The FNHA Board of Directors provides leadership and oversight for the activities of the FNHA.
The Board has many decades of experience in First Nations health, community development and financial management at all levels of government.
The Board collectively works and makes decisions for the benefit of all BC First Nations, regardless of where they live. The Board of Directors includes members nominated by First Nations in our five regions as well as members at large.
Marion Colleen Erickson is a Dakelh grandmother (Ut’soo) from the Nak’azdli community and a member of the Lasilyu (Frog) Clan. An active community member who participates in the balhats (potlatch) system, she believes that cultural identity is the foundation of health and wellness, and is committed to improving the health and wellness of First Nations.
A former two-term Chief of Saik’uz First Nation, Colleen is a recognized community leader and veteran member of the RCMP. She currently teaches part-time at her local college, focusing mostly on Aboriginal Studies.
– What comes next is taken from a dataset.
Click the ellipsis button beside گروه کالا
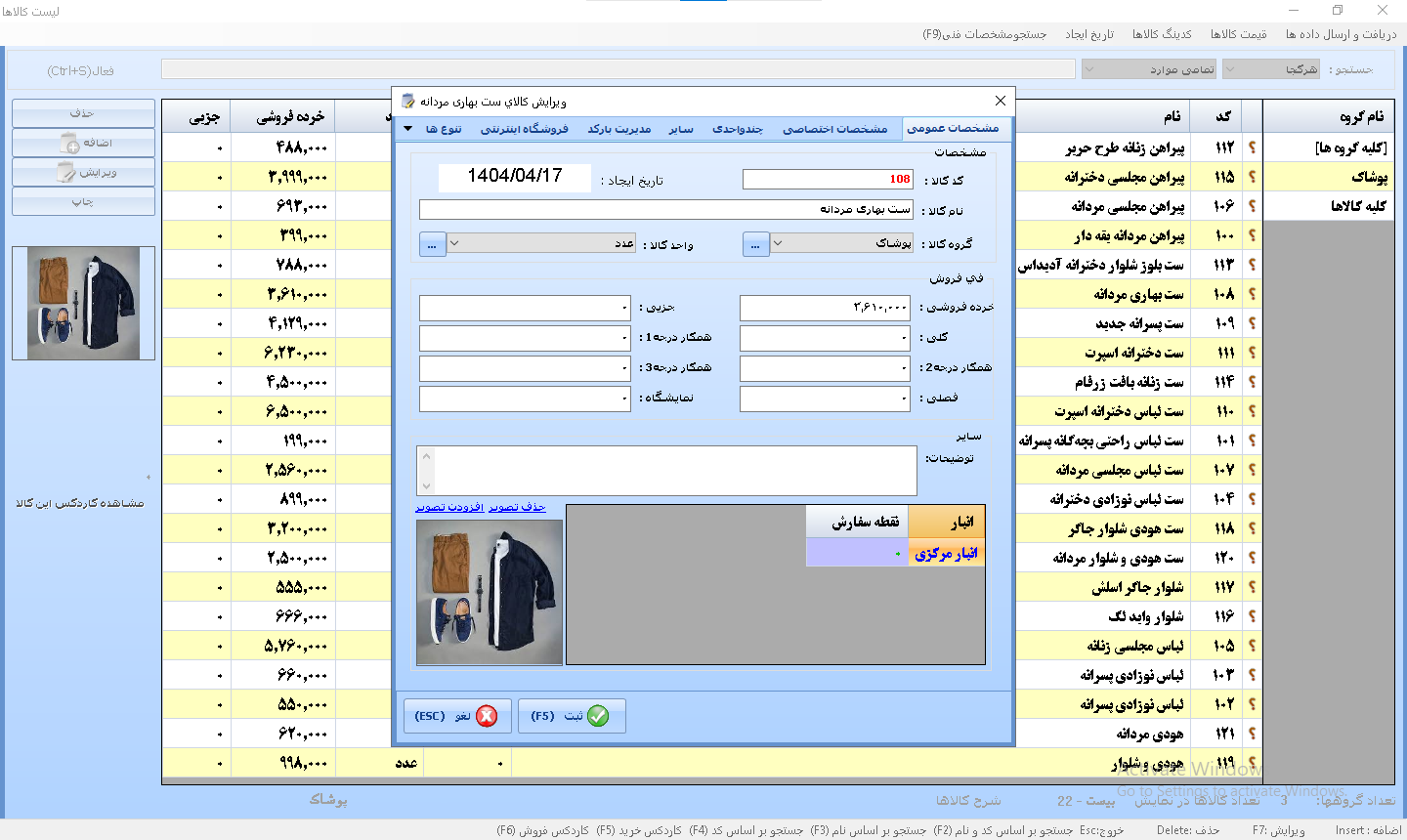The image size is (1407, 840). coord(755,244)
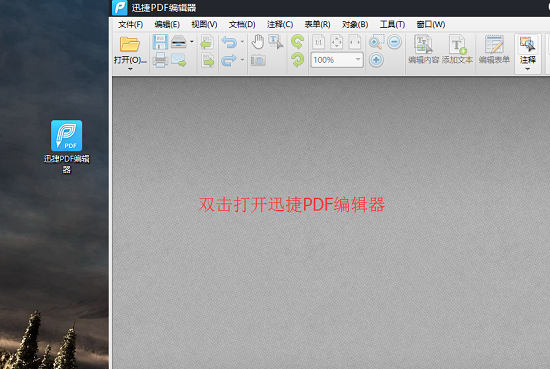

Colleen has a Master’s degree in Education, with a special focus on the traditional philosophies of Carrier teachings.
Colleen’s past board experience includes roles within local government, Elder society and business and she has held numerous school district appointments. She brings a wealth of negotiation, financial administration, mediation and leadership skills to the FNHA board, as well as extensive cultural and traditional knowledge.
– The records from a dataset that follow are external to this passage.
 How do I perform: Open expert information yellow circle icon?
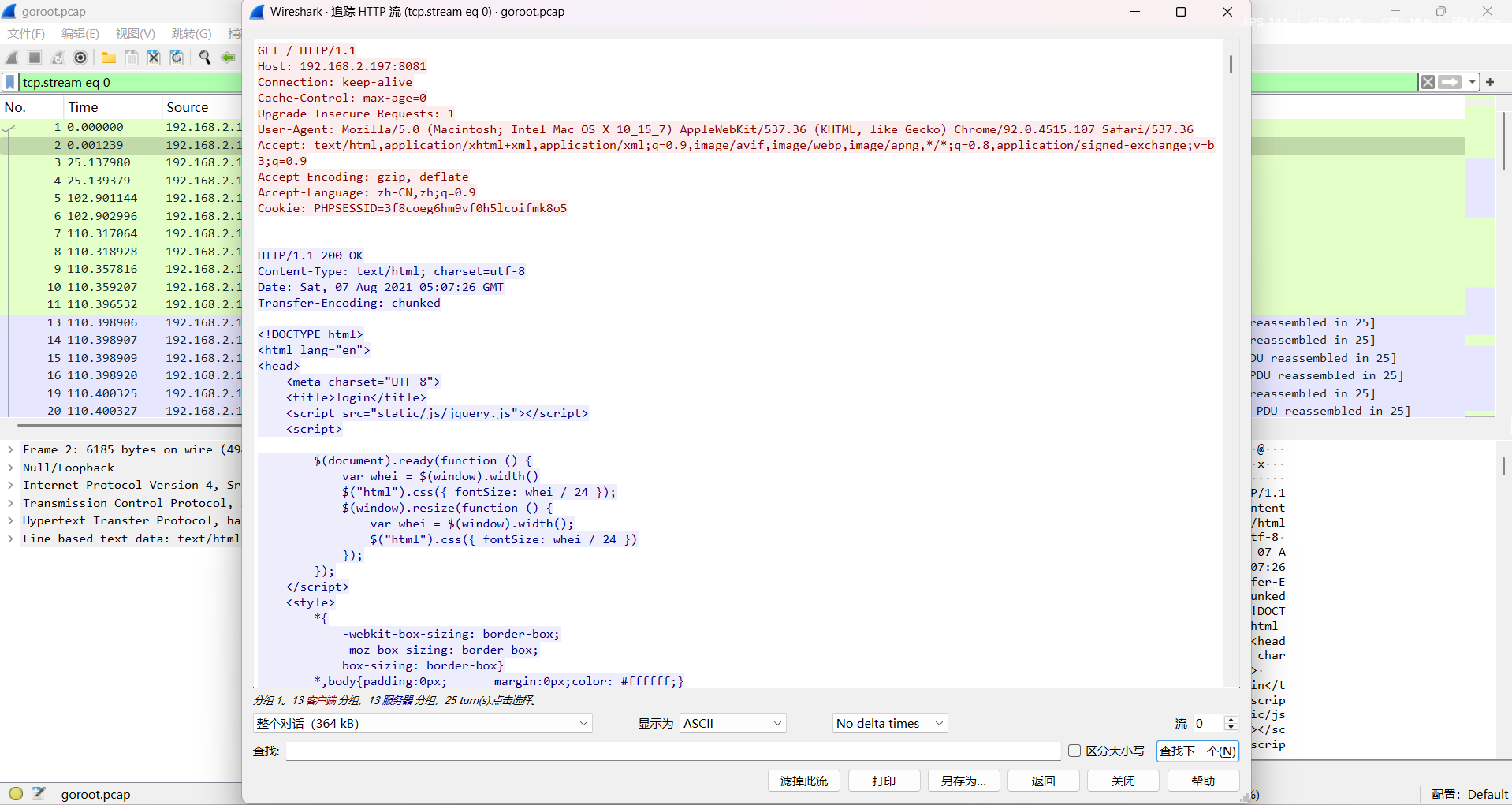16,793
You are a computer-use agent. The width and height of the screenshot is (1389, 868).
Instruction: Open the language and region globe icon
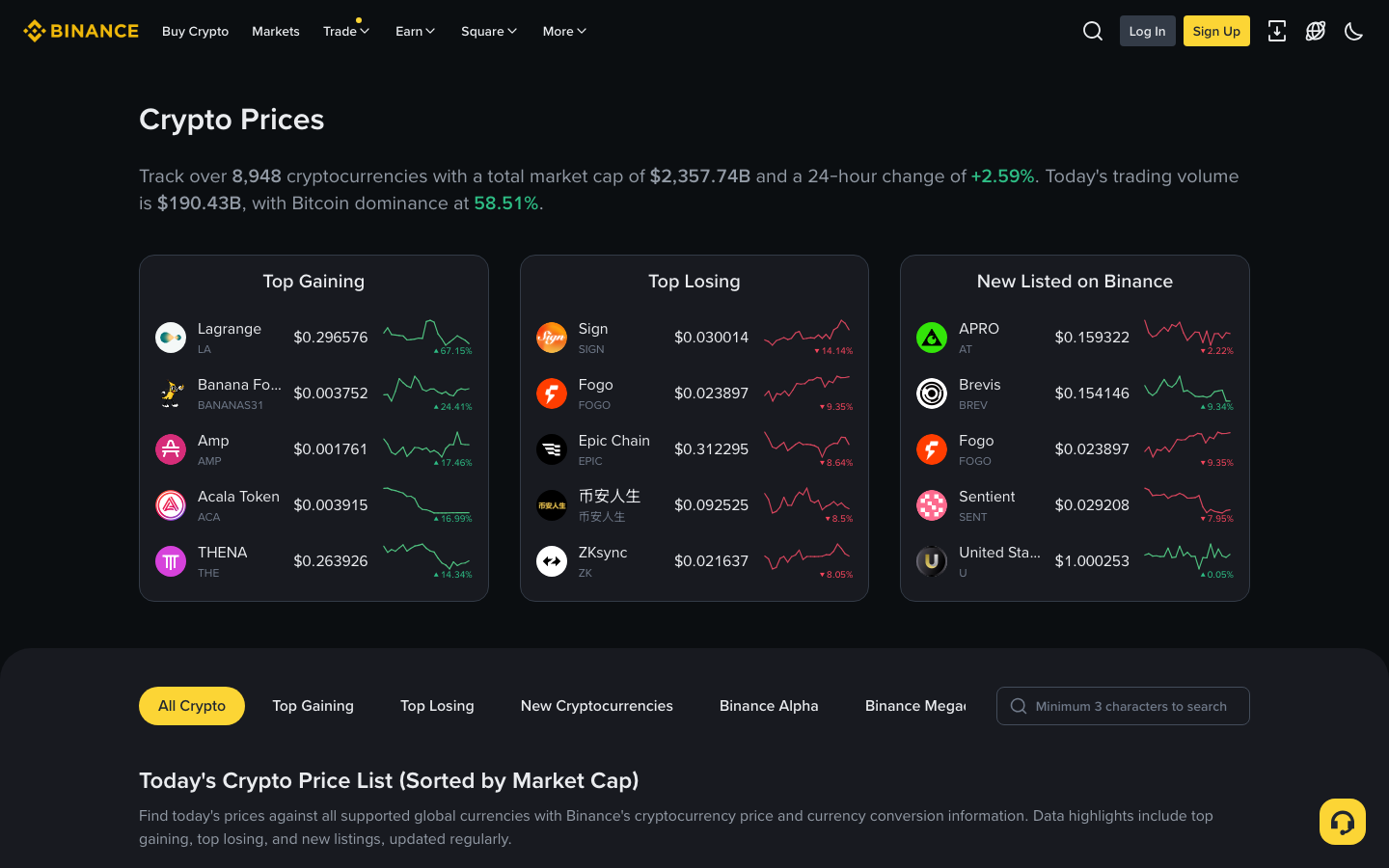1315,31
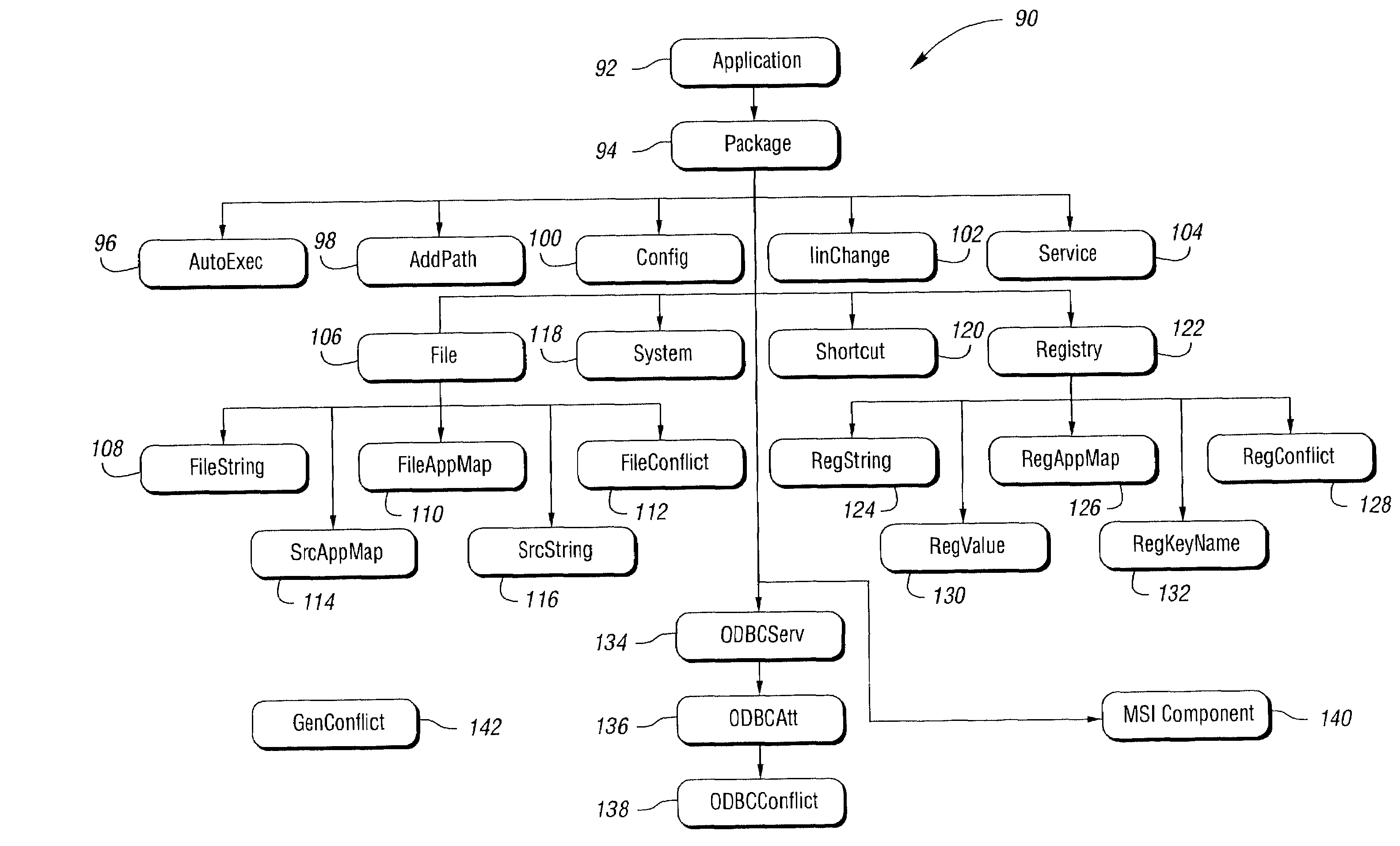This screenshot has height=846, width=1400.
Task: Toggle visibility of RegConflict node
Action: click(1291, 450)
Tammie Myles (Interim Vice-Chair)
Tammie Myles is Stz’uminus First Nations and Danish. Bridging the two cultures in her work and life has given her enhanced opportunities for learning and developing within Western society and Aboriginal traditions.
Tammie is the owner and director of Mother Earth Whispers, an organizational wellness and leadership development company. She also instructs at the University of Toronto in the Master of Social Work – Indigenous Trauma Resiliency Program, and also at Royal Roads University and Vancouver Island University.
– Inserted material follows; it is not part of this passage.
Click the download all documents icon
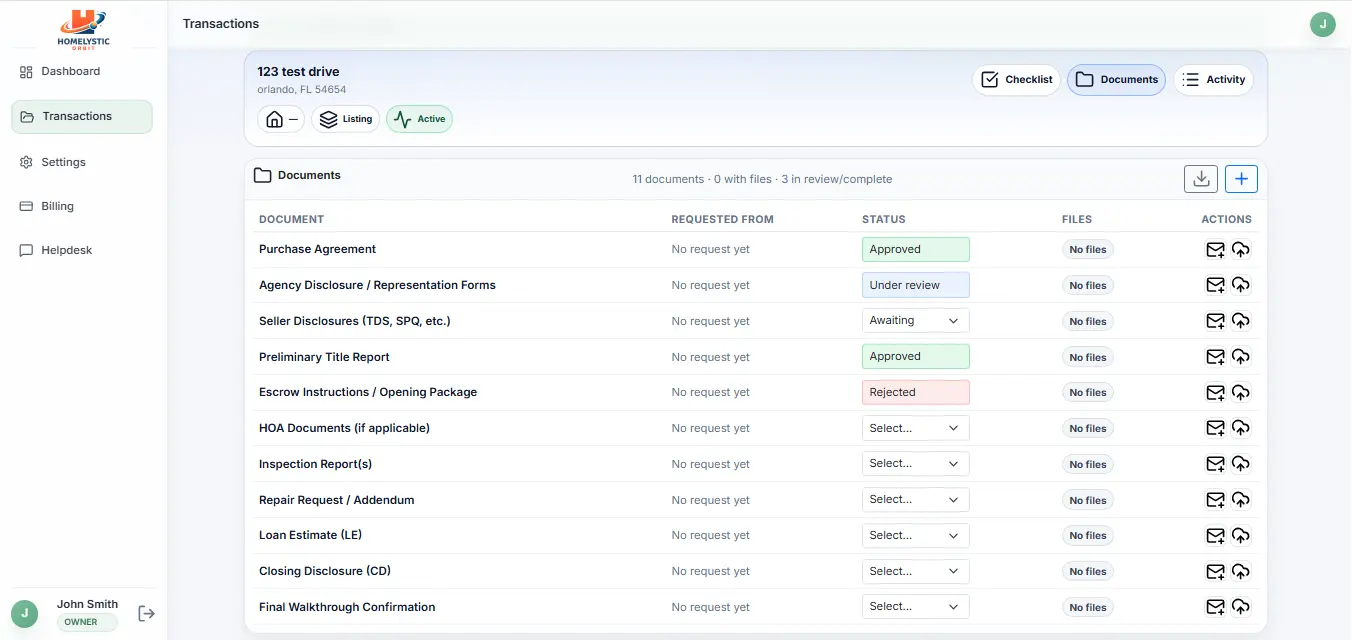1352x640 pixels. [1201, 178]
Tammie has a Master of Arts in Leadership and Training and is pursuing a doctorate in Relationship Dynamics and Metaphysical Science.
With 30 years’ experience in First Nations communities in training and organizational and community development, including significant management experience with Aboriginal Friendship Centres, Tammie brings an ability to incorporate Indigenous methods and approaches into organizational culture philosophies, wellness and development.
Angela George is Coast Salish and carries two ancestral names, sits’sáts’tenat and qʷənat. A mother of four, she is married to Gabriel George, grandson of Chief Dan George, and lives and works in Tsleil-Waututh Nation.
With a passion for canoe racing, singing and dancing, Angela believes that practicing traditions and having a strong sense of identity and connection to our ancestors is vital to community wellness, development and sustainability. She loves to learn and teach weaving, holding this link to her late mother and Squamish ancestry dearly and striving to carry this sacred practice with integrity.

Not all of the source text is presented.